» WRITTEN TASK
Please list every source of information that the article on B2B SaaS funnels says to ask for your company's historical averages of the critical metrics.

» PAGE
● ● ●

B2B SaaS sales & marketing funnels vs traditional B2B funnel
B2B SaaS sales and marketing funnels are different from traditional funnels in that they flow both ways. You get conversions going down the funnel &...
How do you project lead generation for your B2B SaaS Marketing team? If you’re a Marketing leader, you know that you need to continually plan future hires, initiatives, & campaigns to be successful. You also understand that if you want to set your team up for success, you have to align Marketing’s goals with your company’s growth goals using a system like Objectives and Key Results.
But knowing what metrics to gauge your team’s success with can be challenging, and many Marketing leaders struggle when deciding how many leads to sign up for. A high projection can create unattainable goals for your team, setting them up for failure and leading your team to lose credibility.
A low estimate can make you fail to push your team to its full potential and hinder your company’s growth.
Finally, these projections become the basis for your team’s critical Marketing initiatives and heavily influence the goals you set going forward.
Below is a step-by-step guide of the information you need to collect and the methods you can take to project your funnel successfully. With this information (and the free template provided), you can forecast your funnel based on real data, set ambitious yet achievable goals for you and your team, and align marketing directly with your company’s growth goals.
First, ensure that you're accurately measuring your Marketing and Sales funnels. This data is the foundation for your projections, and the more detailed and accurate it is, the better your forecasts will be. Gather the total objects in each stage of the Marketing and Sales funnels monthly for the previous year.
There are two basic ways to do this, depending on the size of your company and how established your Marketing and Sales departments are:
There are a handful of critical metrics that heavily influence your Marketing projections. Ask salespeople, your CEO, or other executives to get your company’s historical averages for these. The more data, the better. If you can collect these funnel KPIs, you’ll have a fantastic base to project your funnel and set accurate goals for your Marketing team going forward.
If you can’t find them for whatever reason, you can do two things to get yourself going: 1) Use industry standards to give yourself an educated guess, and 2) start measuring your funnel! The sooner you can have real numbers behind these metrics, the better you’ll be able to predict your funnel and have a baseline for the effectiveness of current and future marketing initiatives.
With company revenue targets, you’ll have a north star to work up to with your projections, making sure Marketing aligns with the rest of the company and generating the necessary demand to make both of you successful. Your company’s revenue targets will be a building block for your projections, allowing you to see what is expected of Marketing throughout the coming year.

● ● ●

» GIVEN INFORMATION
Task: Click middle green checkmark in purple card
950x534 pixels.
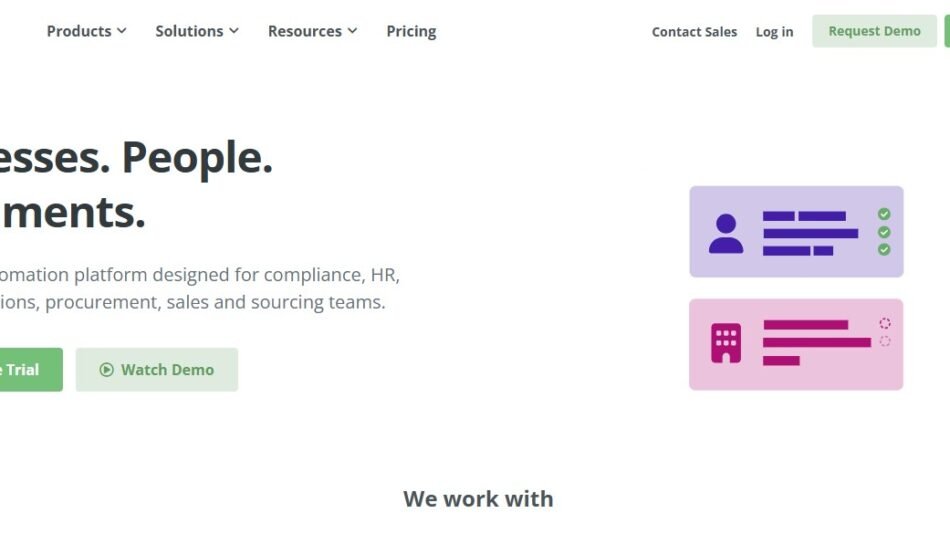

● ● ●

» WRITTEN RESPONSE
- Salespeople
- Your CEO
- Other executives